• Short exercise
Reproduce every one of the records below word for word.

• Supplied material
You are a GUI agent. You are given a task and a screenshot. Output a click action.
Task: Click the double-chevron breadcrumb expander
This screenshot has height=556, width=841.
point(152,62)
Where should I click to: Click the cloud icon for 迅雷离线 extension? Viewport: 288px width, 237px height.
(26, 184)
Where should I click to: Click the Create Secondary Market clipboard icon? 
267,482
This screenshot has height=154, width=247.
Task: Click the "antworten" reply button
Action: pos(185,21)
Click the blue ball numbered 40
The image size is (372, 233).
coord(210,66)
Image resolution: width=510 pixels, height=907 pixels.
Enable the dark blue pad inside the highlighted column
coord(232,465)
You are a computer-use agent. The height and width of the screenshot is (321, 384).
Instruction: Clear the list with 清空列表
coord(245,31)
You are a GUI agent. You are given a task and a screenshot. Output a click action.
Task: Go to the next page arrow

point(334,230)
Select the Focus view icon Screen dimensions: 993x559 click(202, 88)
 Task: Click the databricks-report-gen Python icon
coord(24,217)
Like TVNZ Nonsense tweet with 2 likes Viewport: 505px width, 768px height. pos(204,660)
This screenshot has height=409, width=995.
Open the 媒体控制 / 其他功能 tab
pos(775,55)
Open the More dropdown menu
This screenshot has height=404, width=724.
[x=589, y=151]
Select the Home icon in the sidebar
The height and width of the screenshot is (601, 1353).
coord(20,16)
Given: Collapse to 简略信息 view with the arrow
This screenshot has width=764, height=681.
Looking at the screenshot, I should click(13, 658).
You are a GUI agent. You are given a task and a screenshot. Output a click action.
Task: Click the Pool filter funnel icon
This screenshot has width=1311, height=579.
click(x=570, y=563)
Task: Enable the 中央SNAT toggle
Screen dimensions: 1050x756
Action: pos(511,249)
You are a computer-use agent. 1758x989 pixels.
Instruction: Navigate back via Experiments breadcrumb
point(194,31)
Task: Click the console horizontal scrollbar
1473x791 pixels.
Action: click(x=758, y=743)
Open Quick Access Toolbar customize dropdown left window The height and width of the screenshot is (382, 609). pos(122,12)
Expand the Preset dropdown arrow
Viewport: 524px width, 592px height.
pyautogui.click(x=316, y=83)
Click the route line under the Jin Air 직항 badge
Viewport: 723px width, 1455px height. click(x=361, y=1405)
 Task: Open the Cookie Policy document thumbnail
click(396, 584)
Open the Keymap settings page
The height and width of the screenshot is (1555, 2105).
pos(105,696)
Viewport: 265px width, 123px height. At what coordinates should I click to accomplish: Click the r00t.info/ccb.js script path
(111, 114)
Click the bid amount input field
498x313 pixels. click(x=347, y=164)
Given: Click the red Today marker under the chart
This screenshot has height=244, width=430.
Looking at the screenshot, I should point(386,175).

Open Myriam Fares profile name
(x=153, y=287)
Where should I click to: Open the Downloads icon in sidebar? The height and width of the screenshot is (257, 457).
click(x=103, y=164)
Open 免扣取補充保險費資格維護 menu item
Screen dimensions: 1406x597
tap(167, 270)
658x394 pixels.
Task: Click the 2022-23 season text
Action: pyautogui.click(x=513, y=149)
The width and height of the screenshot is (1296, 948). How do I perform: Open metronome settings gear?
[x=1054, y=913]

• Result of this exercise
You are a GUI agent. You are given a task and a screenshot. Output a click action.
Task: Click the double-chevron breadcrumb expander
This screenshot has height=556, width=841.
point(152,62)
Where should I click to: Click the cloud icon for 迅雷离线 extension? Viewport: 288px width, 237px height.
(26, 184)
Where should I click to: Click the Create Secondary Market clipboard icon? 
267,482
This screenshot has height=154, width=247.
Task: Click the "antworten" reply button
Action: pos(185,21)
Click the blue ball numbered 40
The image size is (372, 233).
coord(210,66)
Image resolution: width=510 pixels, height=907 pixels.
Enable the dark blue pad inside the highlighted column
coord(232,465)
You are a computer-use agent. The height and width of the screenshot is (321, 384).
Instruction: Clear the list with 清空列表
coord(245,31)
You are a GUI agent. You are given a task and a screenshot. Output a click action.
Task: Go to the next page arrow

point(334,230)
Select the Focus view icon Screen dimensions: 993x559 click(202, 88)
 Task: Click the databricks-report-gen Python icon
coord(24,217)
Like TVNZ Nonsense tweet with 2 likes Viewport: 505px width, 768px height. pos(204,660)
This screenshot has height=409, width=995.
Open the 媒体控制 / 其他功能 tab
pos(775,55)
Open the More dropdown menu
This screenshot has height=404, width=724.
[x=589, y=151]
Select the Home icon in the sidebar
The height and width of the screenshot is (601, 1353).
coord(20,16)
Given: Collapse to 简略信息 view with the arrow
This screenshot has width=764, height=681.
Looking at the screenshot, I should click(13, 658).
You are a GUI agent. You are given a task and a screenshot. Output a click action.
Task: Click the Pool filter funnel icon
This screenshot has width=1311, height=579.
click(x=570, y=563)
Task: Enable the 中央SNAT toggle
Screen dimensions: 1050x756
Action: pos(511,249)
You are a computer-use agent. 1758x989 pixels.
Instruction: Navigate back via Experiments breadcrumb
point(194,31)
Task: Click the console horizontal scrollbar
1473x791 pixels.
Action: click(x=758, y=743)
Open Quick Access Toolbar customize dropdown left window The height and width of the screenshot is (382, 609). pos(122,12)
Expand the Preset dropdown arrow
Viewport: 524px width, 592px height.
pyautogui.click(x=316, y=83)
Click the route line under the Jin Air 직항 badge
Viewport: 723px width, 1455px height. click(x=361, y=1405)
 Task: Open the Cookie Policy document thumbnail
click(396, 584)
Open the Keymap settings page
The height and width of the screenshot is (1555, 2105).
pos(105,696)
Viewport: 265px width, 123px height. At what coordinates should I click to accomplish: Click the r00t.info/ccb.js script path
(111, 114)
Click the bid amount input field
498x313 pixels. click(x=347, y=164)
Given: Click the red Today marker under the chart
This screenshot has height=244, width=430.
Looking at the screenshot, I should point(386,175).

Open Myriam Fares profile name
(x=153, y=287)
Where should I click to: Open the Downloads icon in sidebar? The height and width of the screenshot is (257, 457).
click(x=103, y=164)
Open 免扣取補充保險費資格維護 menu item
Screen dimensions: 1406x597
tap(167, 270)
658x394 pixels.
Task: Click the 2022-23 season text
Action: pyautogui.click(x=513, y=149)
The width and height of the screenshot is (1296, 948). How do I perform: Open metronome settings gear?
[x=1054, y=913]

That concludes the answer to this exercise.